If you're looking for the best way to spend your first 30 to 45 hours with the Perl programming language, look no further. In the pages that follow, you'll find a carefully paced introduction to the language that remains the workhorse of the Internet, as well as the language of choice for system administrators, web hackers, and casual programmers around the world.

We can't give you all of Perl in just a few hours. The books that promise that are probably fibbing a bit. Instead, we've carefully selected a complete and useful subset of Perl for you to learn, good for programs from one to 128 lines long, which end up being about 90% of the programs in use out there. And when you're ready to go on, we've included a number of pointers for further education.

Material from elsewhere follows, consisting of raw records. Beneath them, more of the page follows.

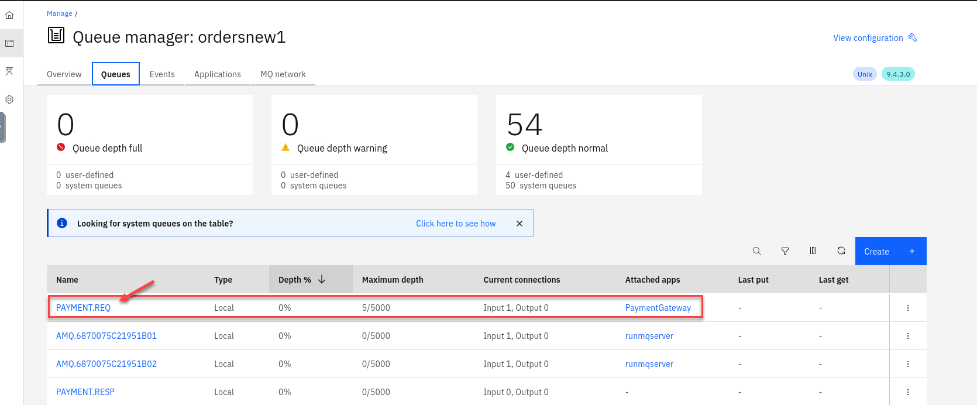Open the table search icon
Viewport: 977px width, 405px height.
[756, 251]
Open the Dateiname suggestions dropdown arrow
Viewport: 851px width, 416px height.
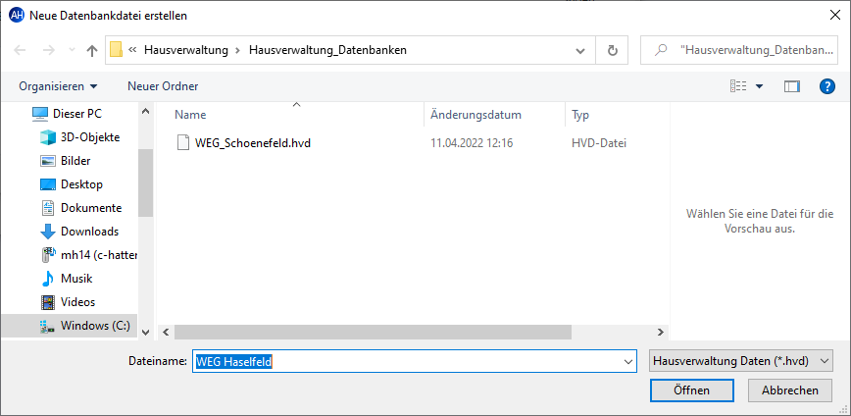628,361
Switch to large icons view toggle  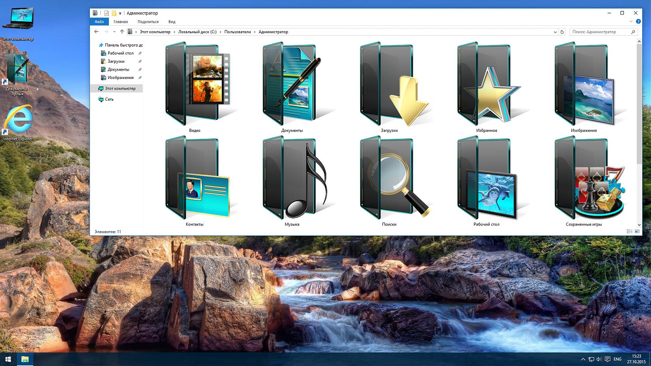tap(637, 232)
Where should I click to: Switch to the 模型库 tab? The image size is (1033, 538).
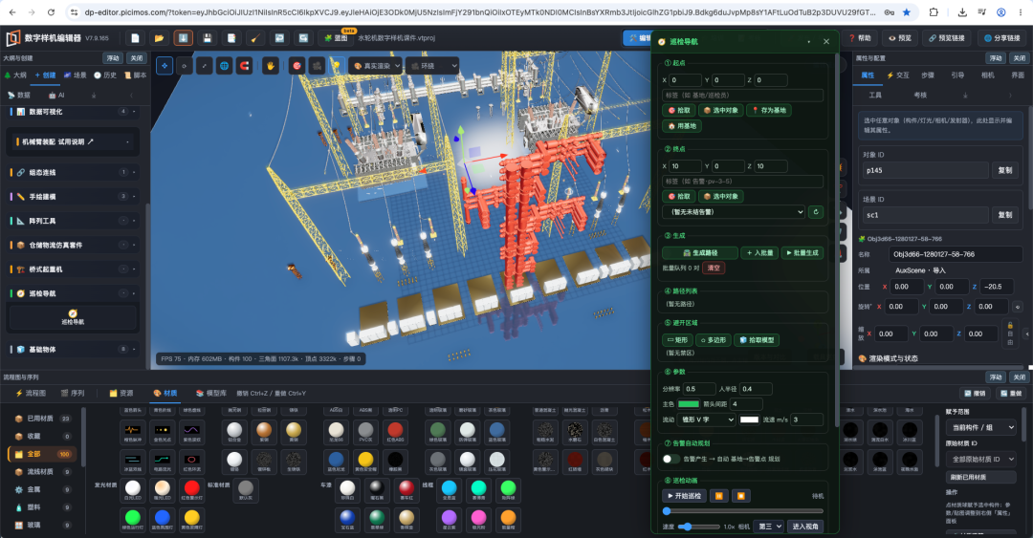(211, 393)
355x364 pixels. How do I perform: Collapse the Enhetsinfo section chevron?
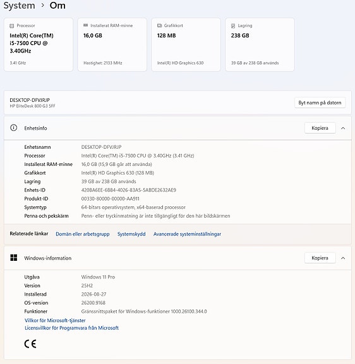343,128
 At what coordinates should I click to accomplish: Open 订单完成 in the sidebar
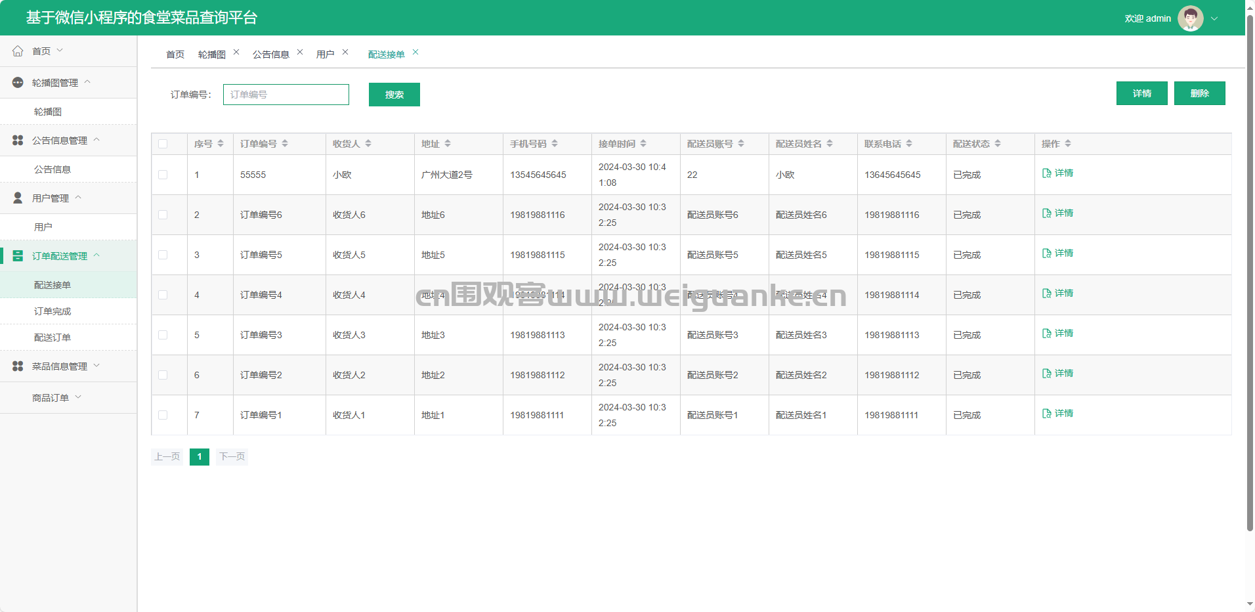click(53, 311)
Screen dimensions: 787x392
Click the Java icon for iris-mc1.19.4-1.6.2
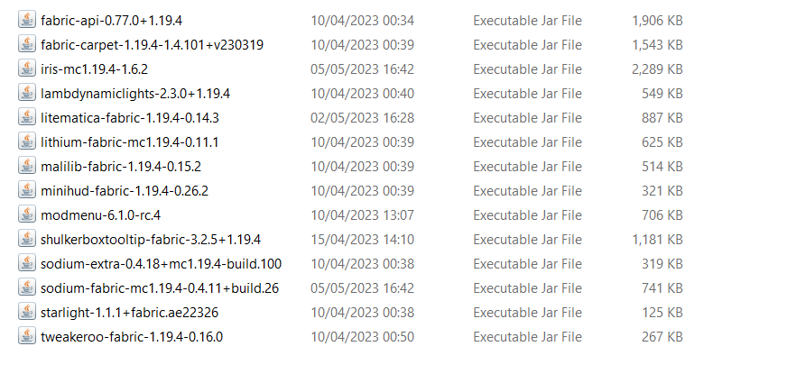pos(26,68)
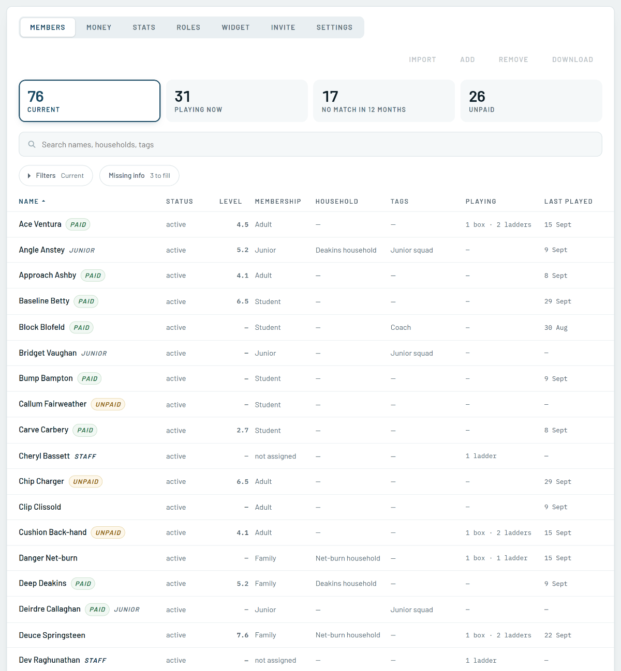The width and height of the screenshot is (621, 671).
Task: Click the search magnifier icon
Action: coord(32,144)
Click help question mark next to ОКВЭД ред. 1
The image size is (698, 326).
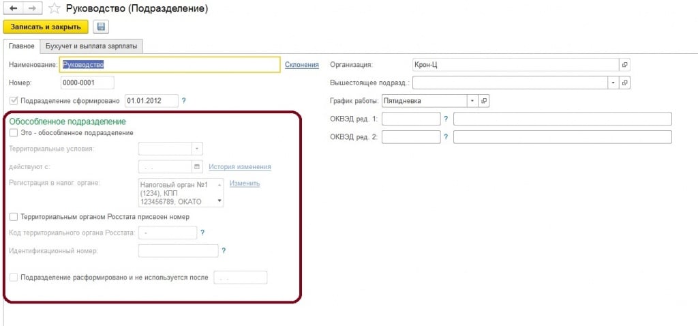coord(446,119)
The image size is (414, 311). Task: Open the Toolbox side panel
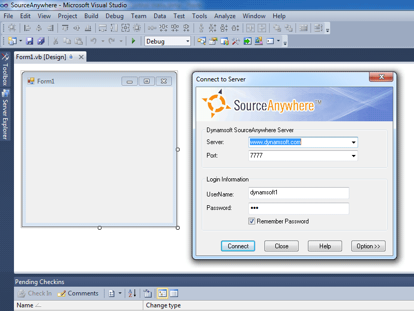pos(5,70)
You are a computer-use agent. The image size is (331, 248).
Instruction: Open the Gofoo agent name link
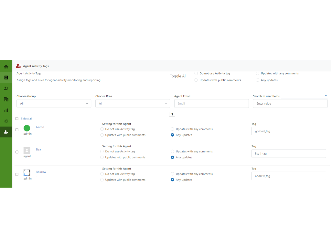click(40, 127)
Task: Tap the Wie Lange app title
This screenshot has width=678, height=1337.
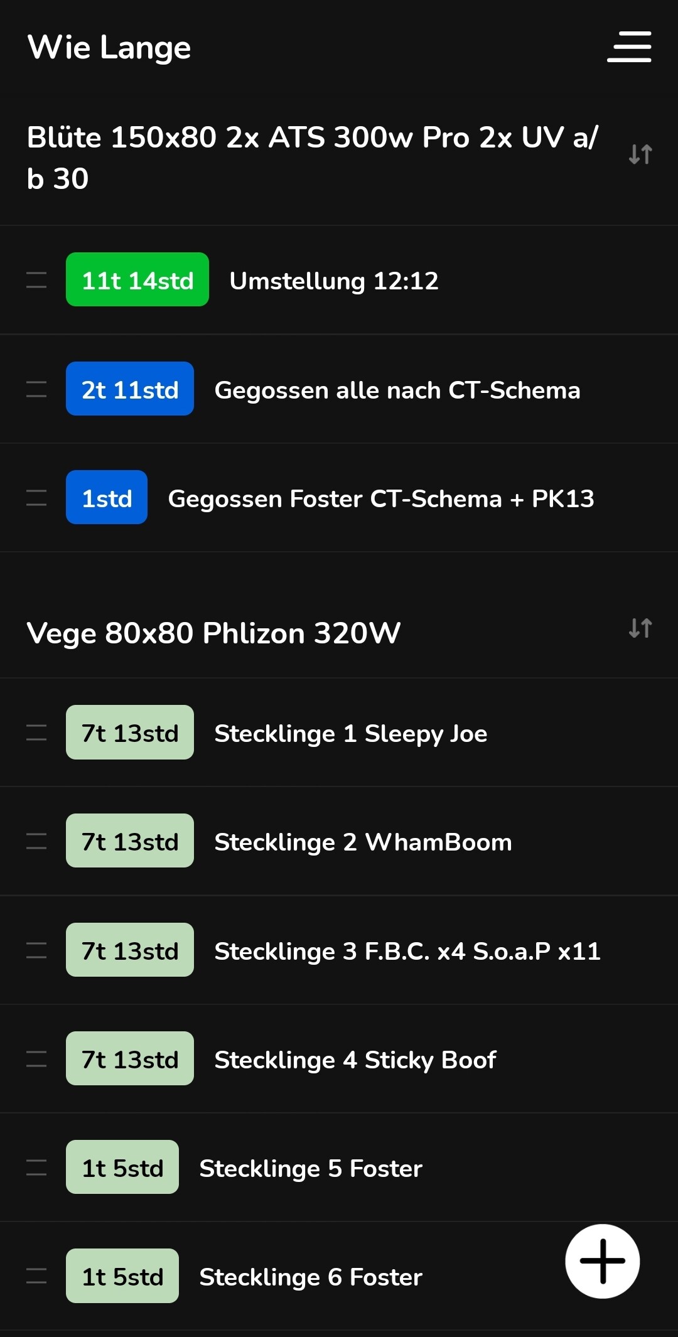Action: 109,48
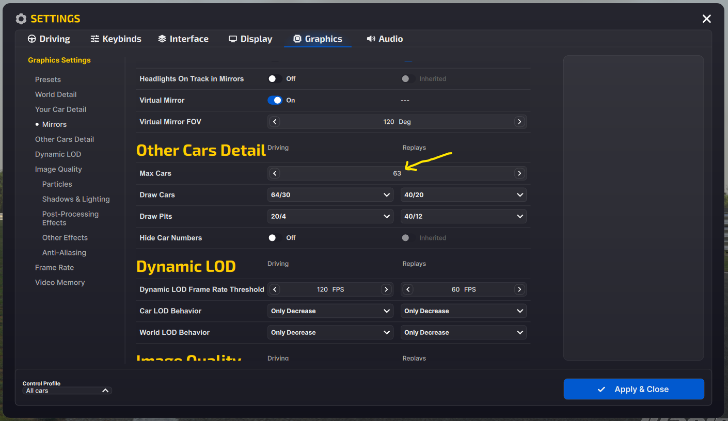This screenshot has height=421, width=728.
Task: Click the Display monitor icon
Action: (x=233, y=38)
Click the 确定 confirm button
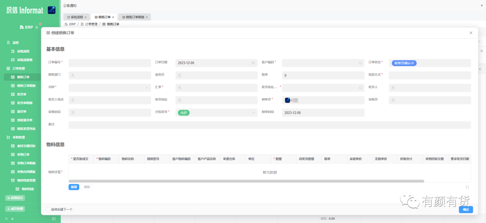The image size is (486, 223). (465, 210)
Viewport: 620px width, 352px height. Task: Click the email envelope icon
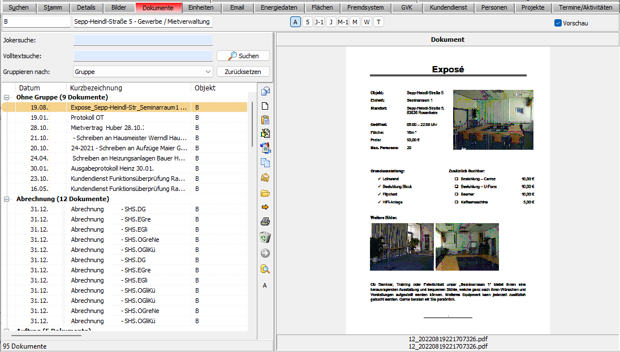265,178
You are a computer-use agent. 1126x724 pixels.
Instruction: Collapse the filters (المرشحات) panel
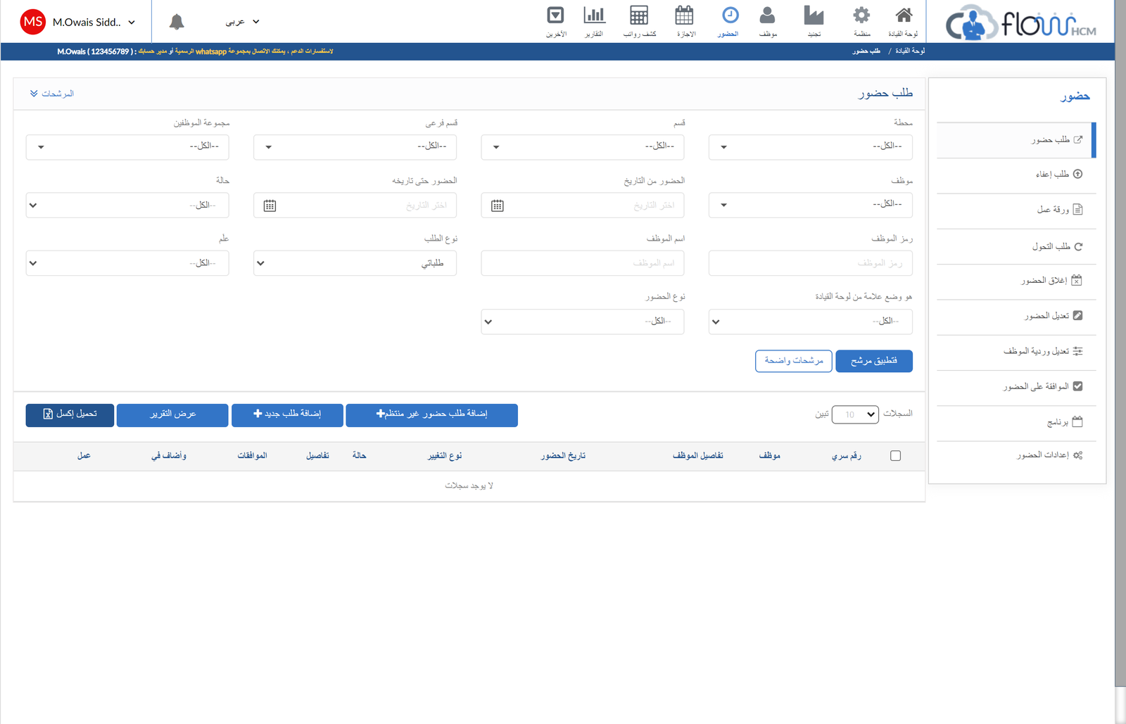coord(52,94)
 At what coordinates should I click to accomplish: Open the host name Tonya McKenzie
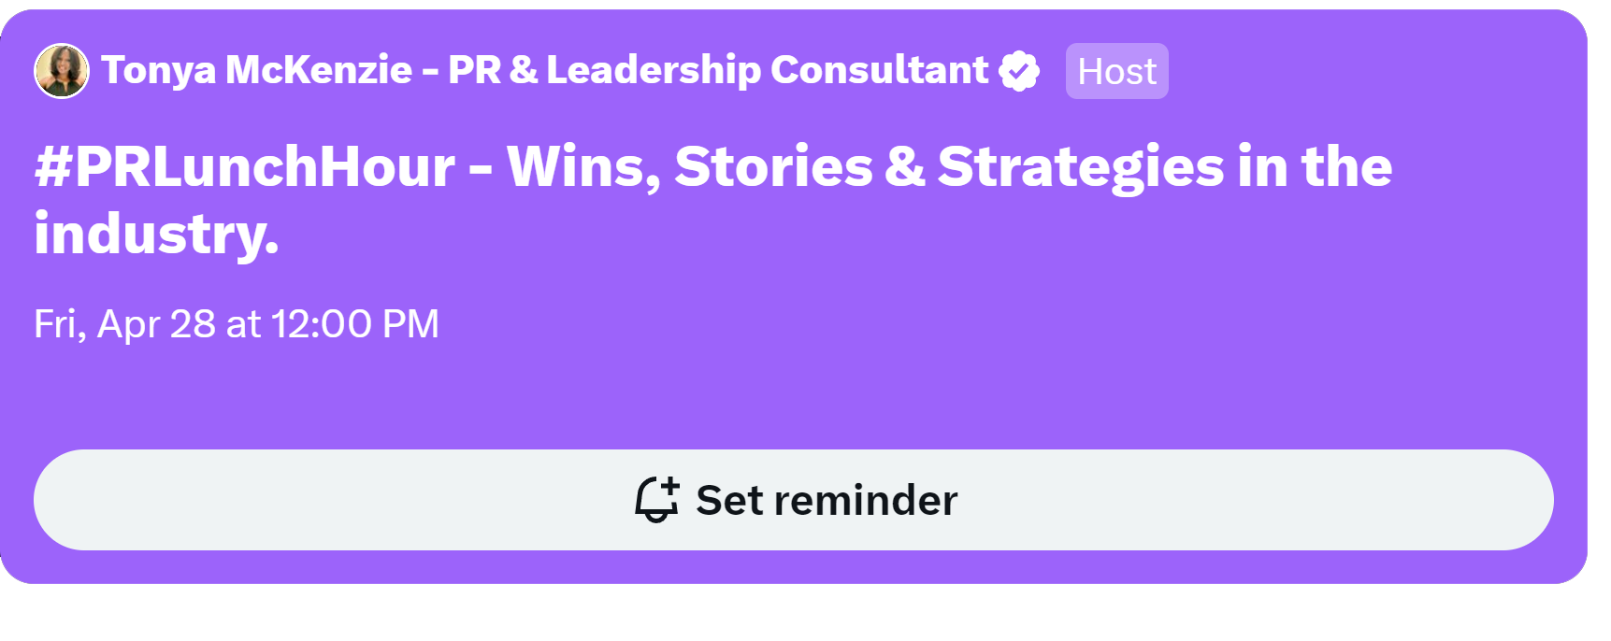point(256,70)
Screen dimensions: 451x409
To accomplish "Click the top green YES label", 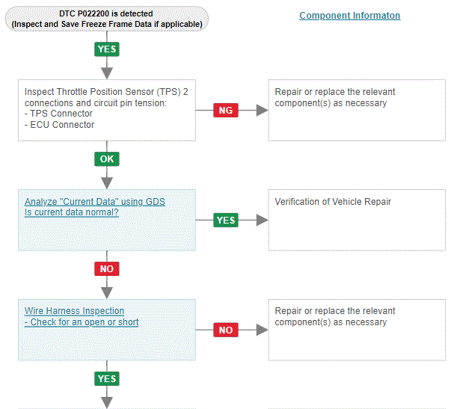I will 107,49.
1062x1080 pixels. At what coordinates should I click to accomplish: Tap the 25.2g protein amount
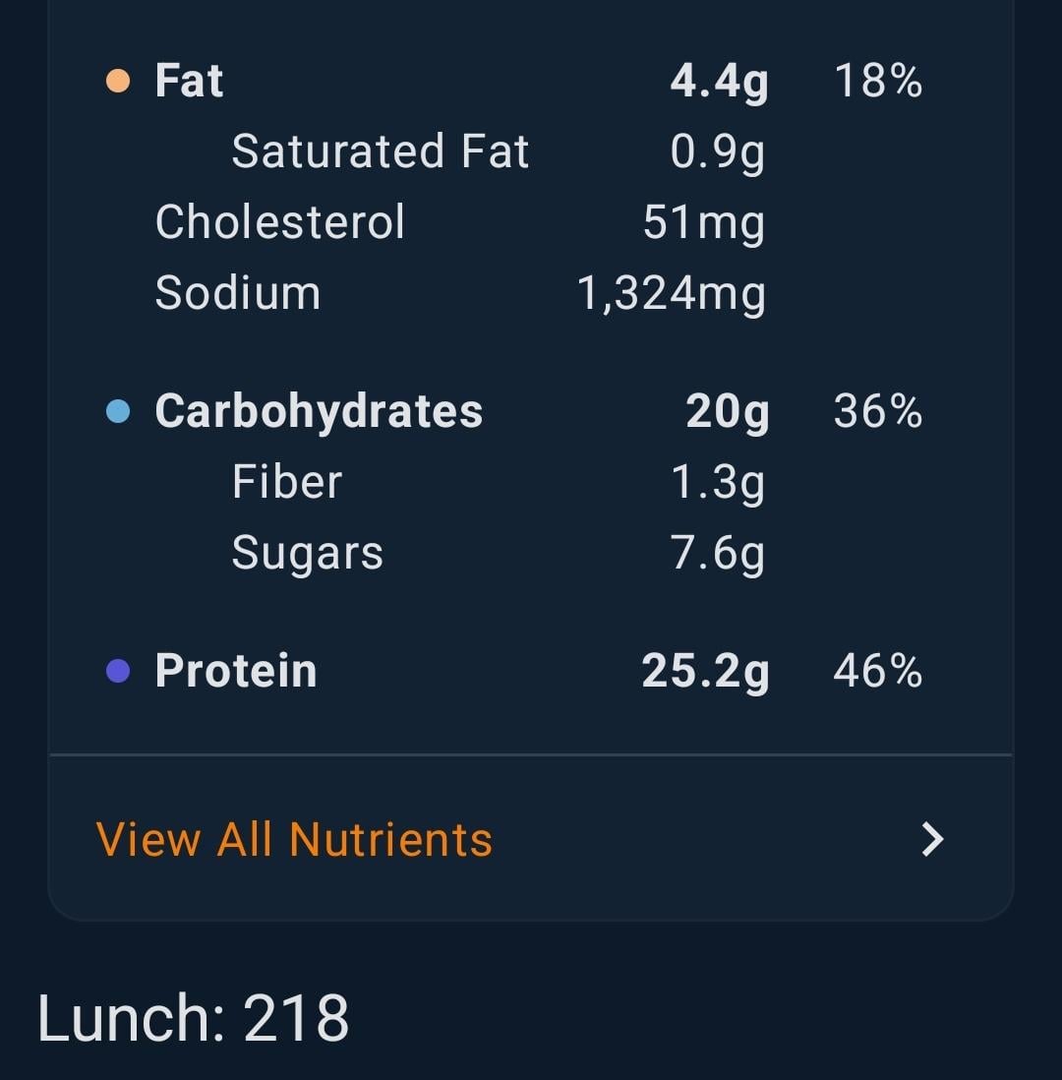point(705,672)
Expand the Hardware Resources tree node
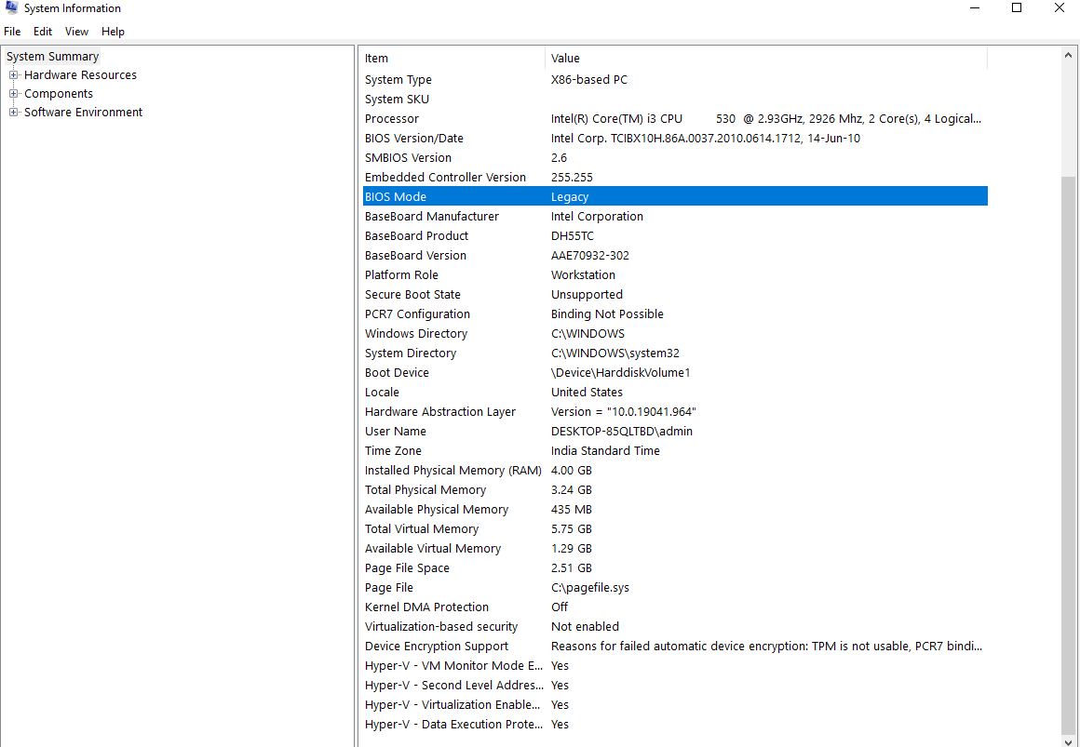This screenshot has height=747, width=1080. click(x=13, y=74)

Each chapter is small enough to be read in an hour or two. Each chapter ends with a series of exercises to help you practice what you've just learned, with the answers in Appendix A, "Exercise Answers" for your reference. Thus, this book is ideally suited for a classroom "introduction to Perl" course. We know this directly, because the material for this book was lifted almost word-for-word from our flagship "Learning Perl" course, delivered to thousands of students around the world. However, we've designed the book for self-study as well.

Although Perl lives as the "toolbox for Unix," you don't have to be a Unix guru, or even a Unix user, to use this book. Unless otherwise noted, everything we're saying applies equally well to Windows ActivePerl from ActiveState, as well as to the later releases of MacPerl for the Macintosh and pretty much every other modern implementation of Perl.

Although you don't need to know a single bit about Perl to begin reading this book, we do recommend that you already have familiarity with basic programming concepts such as variables, loops, subroutines, and arrays, and the all-important "editing a source code file with your favorite text editor." We won't spend any time trying to explain those concepts. Although we're pleased that we've had many reports of people successfully picking up Learning Perl and grasping Perl as their first programming language, of course we can't promise the same results for everyone.

0.1. Typographical Conventions

The following font conventions are used in this book:

Constant width
is used for method names, function names, variables, and attributes. It is also used for code examples.

Constant width bold
is used to indicate user input.

Constant width italic
is used to indicate a replaceable item in code (e.g., filename, where you are supposed to substitute an actual filename).

is used for filenames, URLs, hostnames, commands in text, important words on first mention, and emphasis.

are used to attach parenthetical notes that you should not read on your first (or perhaps second or third) reading of this book. Sometimes lies are spoken to simplify the presentation, and the footnotes restore the lie to truth. Often the material in the footnote will be advanced material not even discussed anywhere else in the book.